▶ _Требования к заданиям_
A - Перепишите без изменений отрывок текста о Риге от «Не решаясь вступить» до «поработал Михаил Эйзенштейн.» включительно.
B - Напишите продолжение текста о Риге и домах Михаила Эйзенштейна, начиная сразу после его последнего предложения.

▶ _Исследуемый текст_
- - - - - - -

Не решаясь вступить с властями в столь прямую конфронтацию, я с детства грешил по мелочам. Особенно в Музее природы, где мы с второгодником Колей крали фрукты с выставки селекционеров, пока нас не поймал пожилой мичуринец. Быстро, однако, поняв выгоду, он помог нам обчистить другие витрины, оставив свою без конкурентов.
Теперь все эти люди даже мне кажутся литературным вымыслом, персонажами сказок, которые лучше всего получаются в северном захолустье вроде Скандинавии. Их города, представлял Андерсен, служат библиотекой. Каждый этаж — полка, каждое окно — книга, и в каждую — можно заглянуть.
Но из окна можно и выглянуть, чтобы вставить частную историю в соответствующий — сказочный — контекст. Над ним больше других в Риге поработал Михаил Эйзенштейн.
Он любил верховую езду, был грузен, несчастен и стрелялся с начальником, с которым спала его жена.
Великий сын ненавидел отца как раз за то, за что мы его любим. «Папá, — вспоминал Сергей Эйзенштейн в мемуарах, — победно взвивавший в небо хвосты штукатурных львов. Число построенных папенькой в Риге домов достигло, кажется, пятидесяти трех. И есть целая улица, застроенная бешеным „стиль-модерн“».

- - - - - - -

▶ _Перечень позиций_
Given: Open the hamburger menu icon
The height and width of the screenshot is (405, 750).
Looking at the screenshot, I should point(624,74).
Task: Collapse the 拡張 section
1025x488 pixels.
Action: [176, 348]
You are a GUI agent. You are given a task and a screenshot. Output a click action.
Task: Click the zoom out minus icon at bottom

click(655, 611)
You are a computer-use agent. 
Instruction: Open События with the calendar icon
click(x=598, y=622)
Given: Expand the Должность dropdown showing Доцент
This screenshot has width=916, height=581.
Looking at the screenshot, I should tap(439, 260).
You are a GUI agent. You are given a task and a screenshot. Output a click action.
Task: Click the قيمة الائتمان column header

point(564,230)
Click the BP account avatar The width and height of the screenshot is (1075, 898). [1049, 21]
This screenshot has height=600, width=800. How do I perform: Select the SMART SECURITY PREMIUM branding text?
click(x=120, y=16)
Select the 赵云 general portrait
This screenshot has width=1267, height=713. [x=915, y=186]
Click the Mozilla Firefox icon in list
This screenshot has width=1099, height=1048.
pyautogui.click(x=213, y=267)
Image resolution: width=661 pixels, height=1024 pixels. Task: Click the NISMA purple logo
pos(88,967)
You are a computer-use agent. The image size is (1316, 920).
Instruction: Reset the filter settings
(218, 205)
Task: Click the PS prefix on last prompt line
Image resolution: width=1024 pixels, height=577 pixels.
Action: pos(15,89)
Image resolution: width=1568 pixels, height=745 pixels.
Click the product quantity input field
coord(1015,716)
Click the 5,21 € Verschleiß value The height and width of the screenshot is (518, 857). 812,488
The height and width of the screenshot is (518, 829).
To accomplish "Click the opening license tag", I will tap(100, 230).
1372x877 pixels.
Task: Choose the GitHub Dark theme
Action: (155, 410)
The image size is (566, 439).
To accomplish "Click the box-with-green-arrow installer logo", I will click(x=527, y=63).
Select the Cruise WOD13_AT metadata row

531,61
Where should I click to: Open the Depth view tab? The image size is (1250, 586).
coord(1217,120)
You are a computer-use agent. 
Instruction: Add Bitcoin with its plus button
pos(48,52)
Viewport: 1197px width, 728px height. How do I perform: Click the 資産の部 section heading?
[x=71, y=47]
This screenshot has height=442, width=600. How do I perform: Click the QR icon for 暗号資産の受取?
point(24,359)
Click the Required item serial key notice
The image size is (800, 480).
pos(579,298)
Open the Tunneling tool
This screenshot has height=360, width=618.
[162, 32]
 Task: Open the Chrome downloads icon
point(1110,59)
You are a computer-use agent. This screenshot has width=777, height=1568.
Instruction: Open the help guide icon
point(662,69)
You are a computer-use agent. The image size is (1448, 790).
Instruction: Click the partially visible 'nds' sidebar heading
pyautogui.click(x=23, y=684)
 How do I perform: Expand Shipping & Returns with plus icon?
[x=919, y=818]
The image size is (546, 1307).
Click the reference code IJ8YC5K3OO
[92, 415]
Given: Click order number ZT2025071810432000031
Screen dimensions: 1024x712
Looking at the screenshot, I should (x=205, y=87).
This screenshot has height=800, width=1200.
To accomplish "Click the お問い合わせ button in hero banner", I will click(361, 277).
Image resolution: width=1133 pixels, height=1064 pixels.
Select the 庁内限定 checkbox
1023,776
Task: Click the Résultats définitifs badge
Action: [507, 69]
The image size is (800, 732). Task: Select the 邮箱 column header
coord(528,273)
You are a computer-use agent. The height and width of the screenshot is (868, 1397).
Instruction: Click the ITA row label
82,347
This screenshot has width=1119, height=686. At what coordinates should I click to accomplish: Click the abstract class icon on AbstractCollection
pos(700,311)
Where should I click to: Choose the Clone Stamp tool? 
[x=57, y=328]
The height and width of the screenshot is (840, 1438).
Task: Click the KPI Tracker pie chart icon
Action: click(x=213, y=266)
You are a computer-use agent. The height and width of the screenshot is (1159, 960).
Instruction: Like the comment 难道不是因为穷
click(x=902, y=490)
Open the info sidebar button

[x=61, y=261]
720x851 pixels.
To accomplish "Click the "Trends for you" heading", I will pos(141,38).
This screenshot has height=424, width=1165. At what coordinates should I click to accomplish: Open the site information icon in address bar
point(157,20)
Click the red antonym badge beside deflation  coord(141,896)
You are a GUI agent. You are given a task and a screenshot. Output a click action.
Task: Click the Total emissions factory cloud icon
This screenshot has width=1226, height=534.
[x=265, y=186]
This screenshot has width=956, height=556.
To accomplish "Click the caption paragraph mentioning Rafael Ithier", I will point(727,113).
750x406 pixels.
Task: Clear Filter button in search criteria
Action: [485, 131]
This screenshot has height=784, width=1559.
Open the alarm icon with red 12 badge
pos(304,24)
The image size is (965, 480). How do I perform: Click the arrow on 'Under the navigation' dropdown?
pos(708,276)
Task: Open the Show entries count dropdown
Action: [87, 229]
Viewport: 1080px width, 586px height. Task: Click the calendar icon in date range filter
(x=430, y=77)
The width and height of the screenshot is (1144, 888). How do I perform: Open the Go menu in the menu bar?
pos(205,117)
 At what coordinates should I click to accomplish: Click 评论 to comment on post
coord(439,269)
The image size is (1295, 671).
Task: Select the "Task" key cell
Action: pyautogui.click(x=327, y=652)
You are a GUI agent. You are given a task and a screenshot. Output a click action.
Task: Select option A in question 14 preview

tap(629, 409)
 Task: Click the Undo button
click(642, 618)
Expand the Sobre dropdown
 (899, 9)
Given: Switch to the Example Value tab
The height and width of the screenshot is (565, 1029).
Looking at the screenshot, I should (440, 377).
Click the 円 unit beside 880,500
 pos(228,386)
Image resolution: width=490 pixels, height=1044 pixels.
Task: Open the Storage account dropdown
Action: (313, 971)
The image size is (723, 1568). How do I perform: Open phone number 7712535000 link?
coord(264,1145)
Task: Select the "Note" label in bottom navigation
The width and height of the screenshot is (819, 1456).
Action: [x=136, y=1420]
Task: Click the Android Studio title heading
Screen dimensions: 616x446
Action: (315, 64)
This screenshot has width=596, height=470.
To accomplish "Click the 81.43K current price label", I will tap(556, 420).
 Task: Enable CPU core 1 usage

- - - - - - -

▶ _Ответы по заданиям_
A -
Не решаясь вступить с властями в столь прямую конфронтацию, я с детства грешил по мелочам. Особенно в Музее природы, где мы с второгодником Колей крали фрукты с выставки селекционеров, пока нас не поймал пожилой мичуринец. Быстро, однако, поняв выгоду, он помог нам обчистить другие витрины, оставив свою без конкурентов.
Теперь все эти люди даже мне кажутся литературным вымыслом, персонажами сказок, которые лучше всего получаются в северном захолустье вроде Скандинавии. Их города, представлял Андерсен, служат библиотекой. Каждый этаж — полка, каждое окно — книга, и в каждую — можно заглянуть.
Но из окна можно и выглянуть, чтобы вставить частную историю в соответствующий — сказочный — контекст. Над ним больше других в Риге поработал Михаил Эйзенштейн.

B -
Сегодня Alberta iela, внесенная в анналы ЮНЕСКО, считается одной из самых красивых улиц Европы. Ею можно пресытиться, но ее трудно не полюбить. Перегруженная, как стареющая красавица, украшениями, архитектура здесь впала в декоративный разврат и достигла границ китча. Но не переступила их, оставив за собой неразъясненный остаток. Кажется, в первый — и последний — раз Европа впустила приватное подсознание в зодчество. Каждый дом — сказка, которую он рассказывает сам себе, не делясь содержанием с посторонними. В архитектурном словаре Риги гипсовые псы служили в охране, павлины символизировали богатство, драконы — изобилие. Но у Эйзенштейна фасады стерегут нагие женщины с закрытыми глазами, чтобы не выдать взглядом тайну, о которой они не знают, а мы мечтаем.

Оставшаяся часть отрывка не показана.